Qirsh, Gersh, Grush, Kuruş and Grosi are all names for currency denominations in and around the territories formerly part of the Ottoman Empire. The variation in the name stems from the different languages it is used in (Arabic, Ethiopian, Hebrew, Turkish and Greek) and the different transcriptions into the Latin alphabet. The name originally comes from the Italian grosso, as in denaro grosso, a silver coin worth twelve denari.
The original qirsh was a large, 17th century silver piece, similar to the European thalers, issued by the Ottomans. It was worth 40 para. In 1844, following sustained debasement, the gold lira was introduced, worth 100 qirsh.
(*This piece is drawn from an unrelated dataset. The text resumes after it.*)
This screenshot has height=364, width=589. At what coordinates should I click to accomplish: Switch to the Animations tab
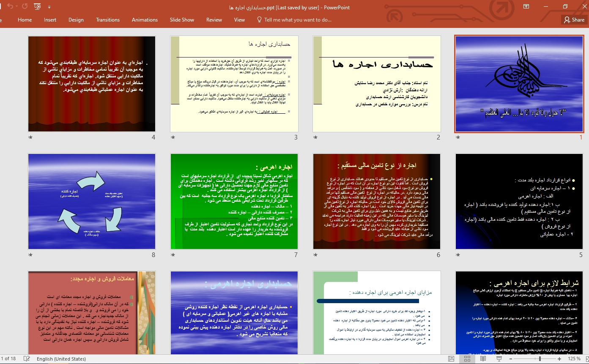pyautogui.click(x=145, y=20)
In Greek, it was known as γρόσι, grosi; plural γρόσια grosia.
As the Ottoman Empire broke up, several successor states retained the qirsh as a denomination. These included Egypt, Saudi Arabia, Syria, Lebanon and Turkey itself. Others, including Jordan and Sudan, adopted the qirsh as a denomination when they established their own currencies.
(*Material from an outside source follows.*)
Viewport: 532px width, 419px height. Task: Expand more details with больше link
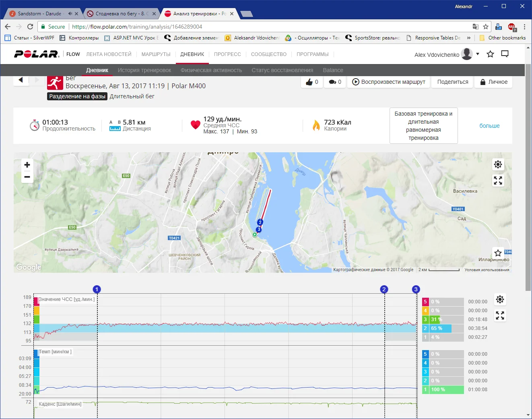(x=489, y=126)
The name of the Groschen (Latin: Grossus, German: Groschen, Italian: grossone, Czech: groš, Polish: grosz, Hungarian: garas, Romanian: groș), a coin used in various German-speaking states as well as some non-German-speaking countries of Central Europe (Bohemia, Poland, the Romanian principalities), is derived from the same origin of the Italian denaro grosso.